_WORK TASK:_
Using the entries below, copy exactly each line from the line with "You are a GUI" up to and including the line with "Given: Cancel the Options Editor changes", with every picture left out.

_EXTRACTED INFORMATION:_
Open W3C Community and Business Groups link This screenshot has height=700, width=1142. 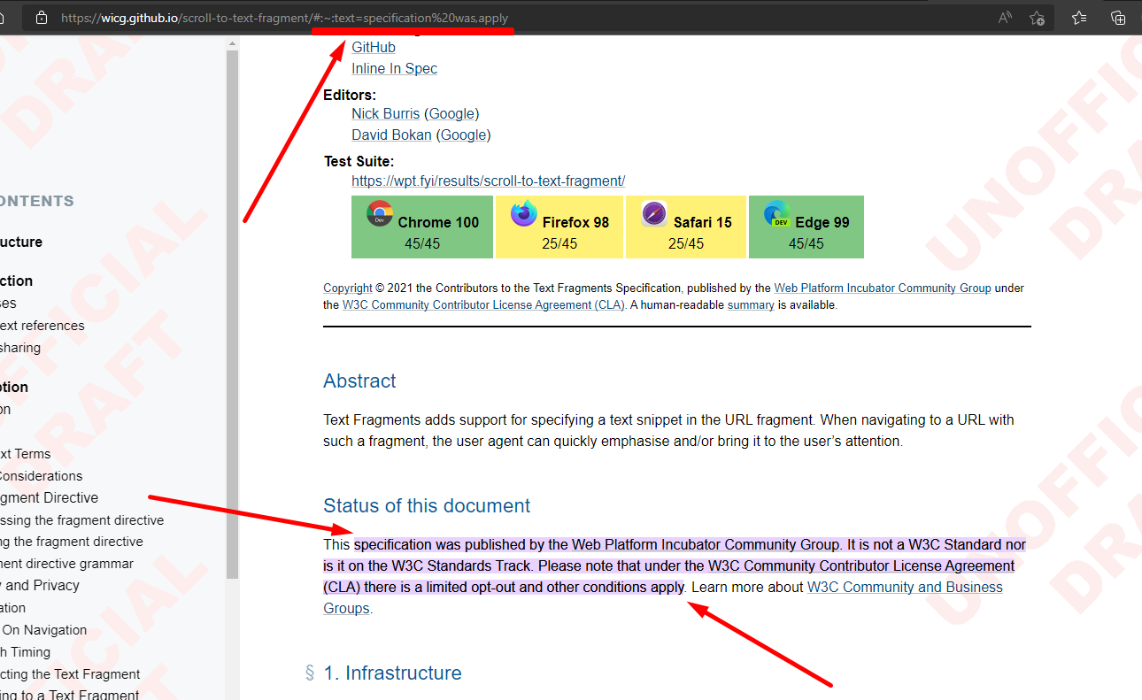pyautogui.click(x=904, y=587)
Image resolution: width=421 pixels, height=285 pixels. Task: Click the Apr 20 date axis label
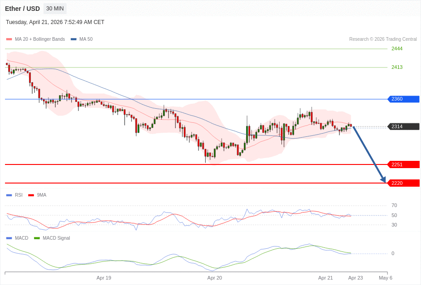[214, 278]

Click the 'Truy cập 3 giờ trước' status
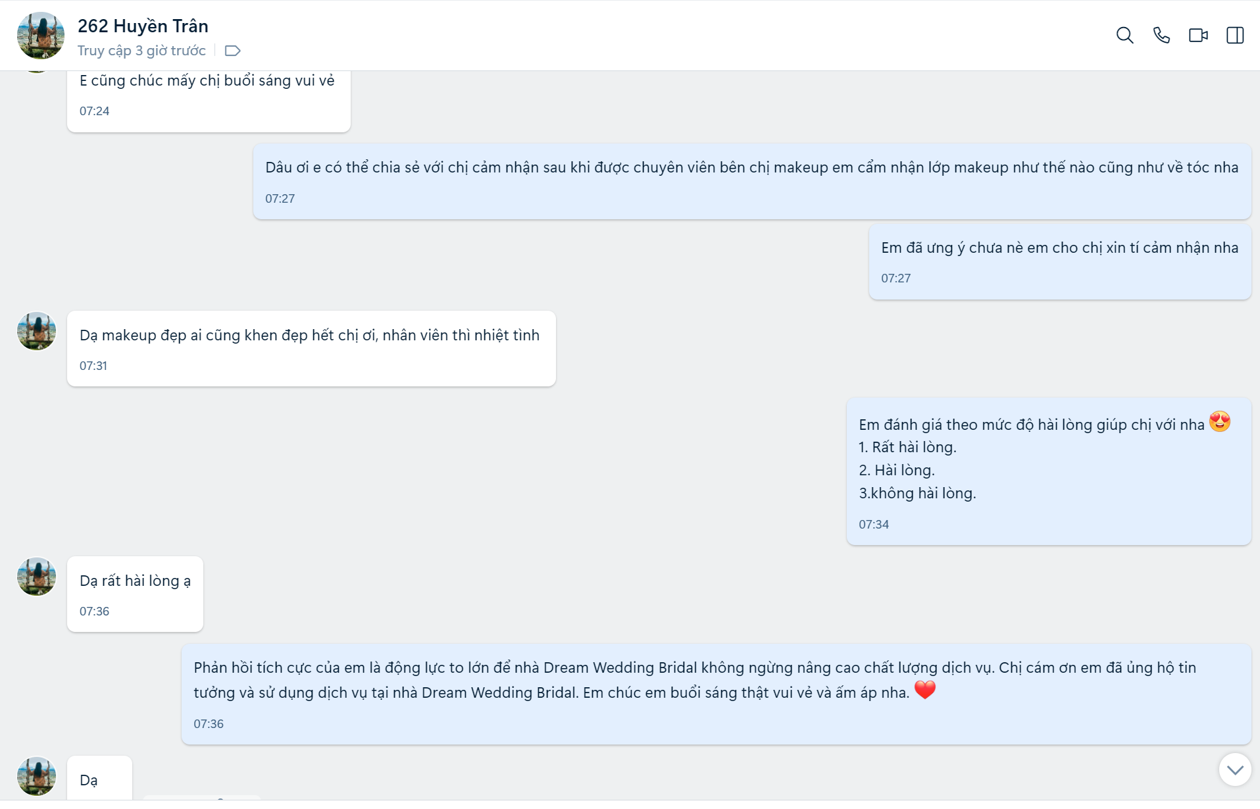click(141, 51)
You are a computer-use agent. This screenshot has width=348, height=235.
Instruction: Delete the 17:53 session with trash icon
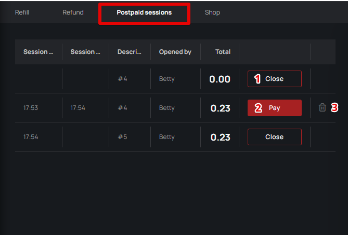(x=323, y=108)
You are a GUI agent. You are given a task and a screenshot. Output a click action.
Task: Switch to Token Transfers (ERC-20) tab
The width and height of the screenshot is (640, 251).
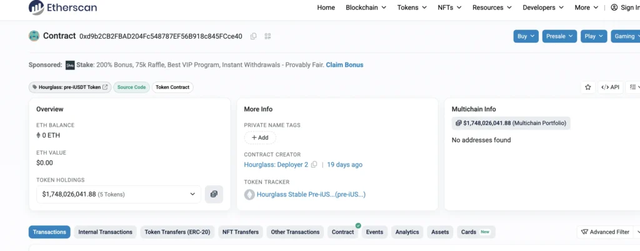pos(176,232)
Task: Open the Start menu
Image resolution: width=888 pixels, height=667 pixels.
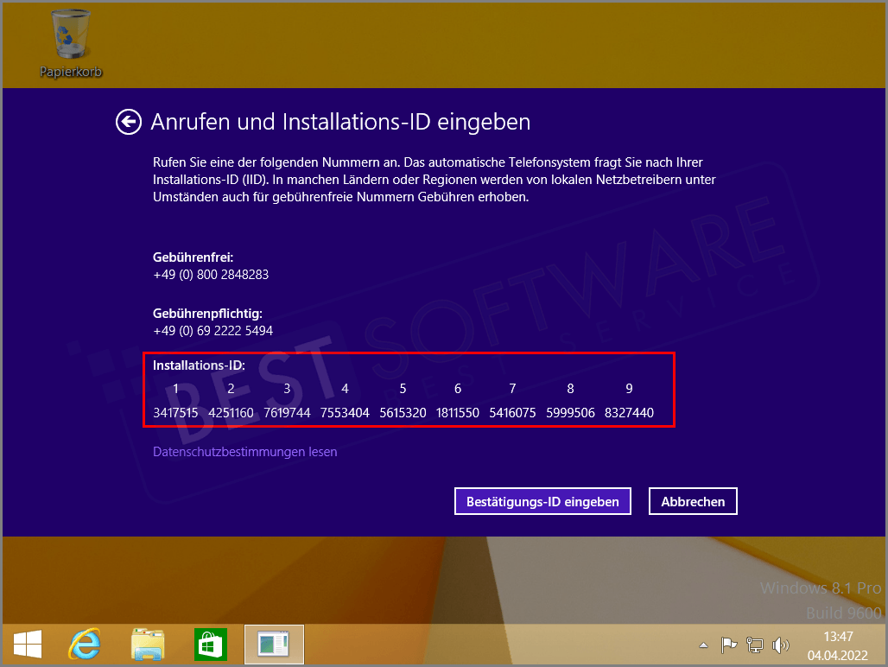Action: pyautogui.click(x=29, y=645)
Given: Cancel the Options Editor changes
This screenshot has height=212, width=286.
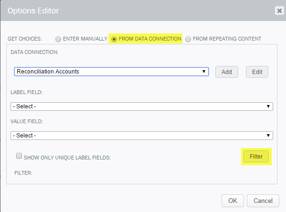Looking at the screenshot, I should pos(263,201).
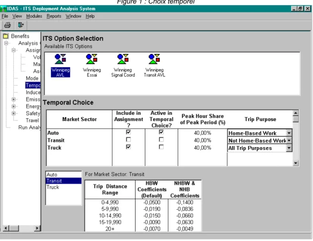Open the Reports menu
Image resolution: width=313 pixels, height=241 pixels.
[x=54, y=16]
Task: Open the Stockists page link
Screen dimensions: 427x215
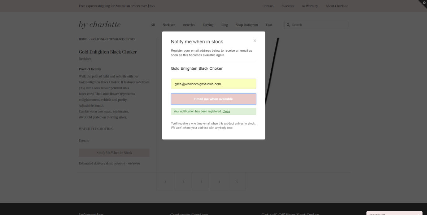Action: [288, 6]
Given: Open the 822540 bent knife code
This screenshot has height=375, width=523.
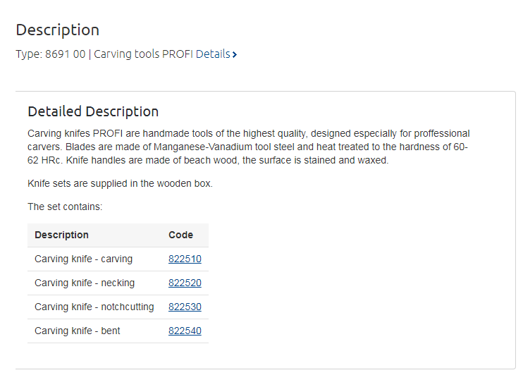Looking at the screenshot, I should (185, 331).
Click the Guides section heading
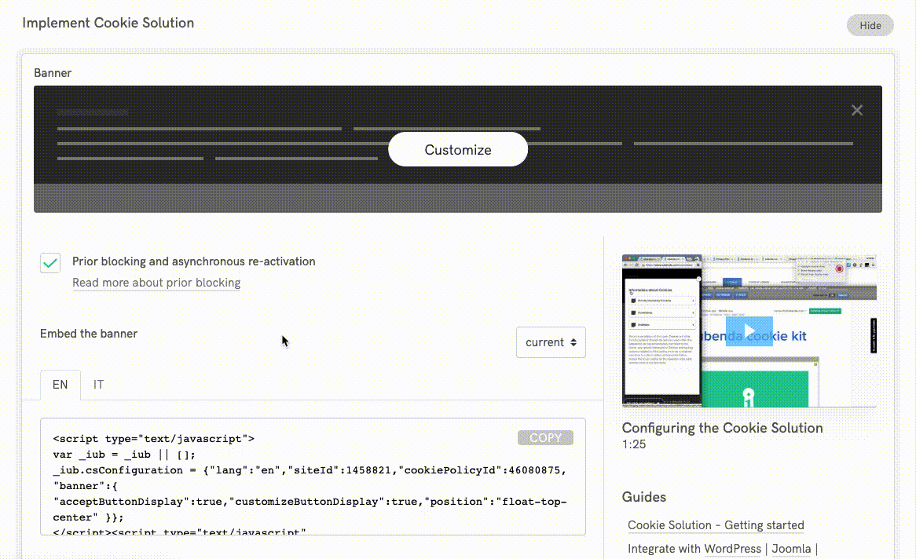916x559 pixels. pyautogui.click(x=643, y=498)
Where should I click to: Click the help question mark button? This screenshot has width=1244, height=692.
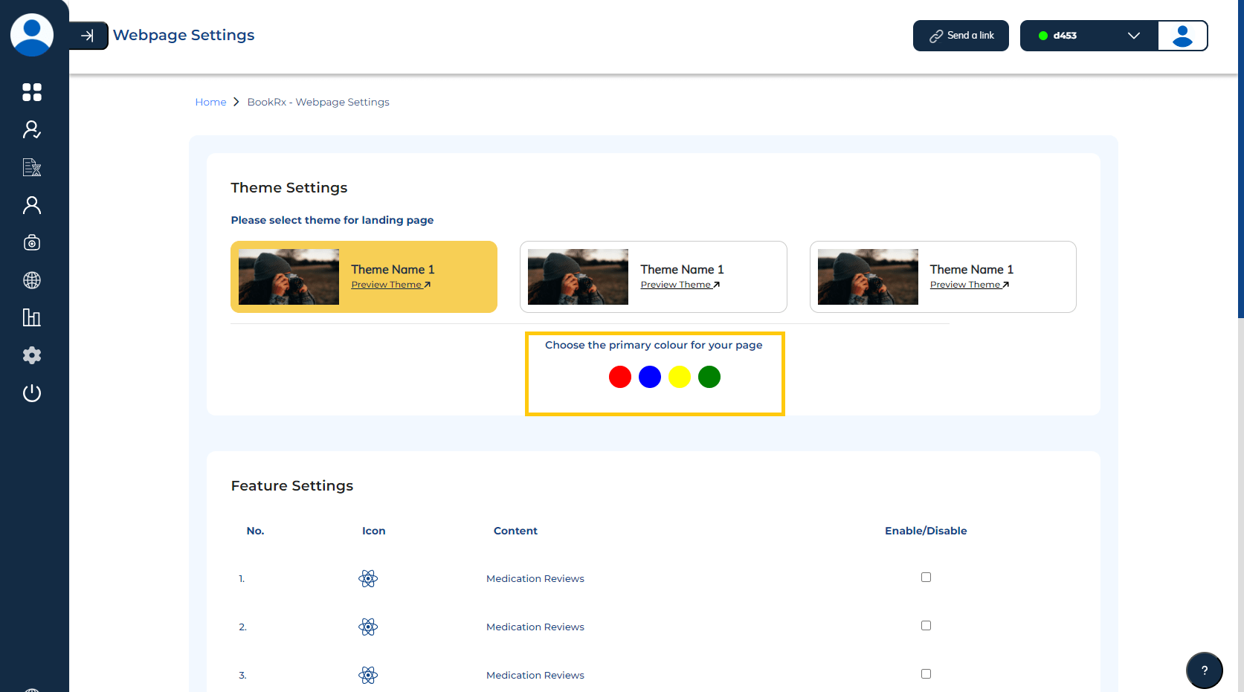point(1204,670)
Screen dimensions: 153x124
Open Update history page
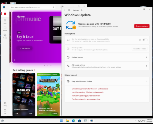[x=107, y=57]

_ANSWER FOR THE TASK:_
You are a GUI agent. You are given a task and a screenshot. Output a click action.
Task: Switch to Token Transfers (ERC-20) tab
The width and height of the screenshot is (640, 251).
pos(176,232)
Task: Open the Start menu
Image resolution: width=888 pixels, height=667 pixels.
Action: pyautogui.click(x=29, y=645)
Given: Cancel the Options Editor changes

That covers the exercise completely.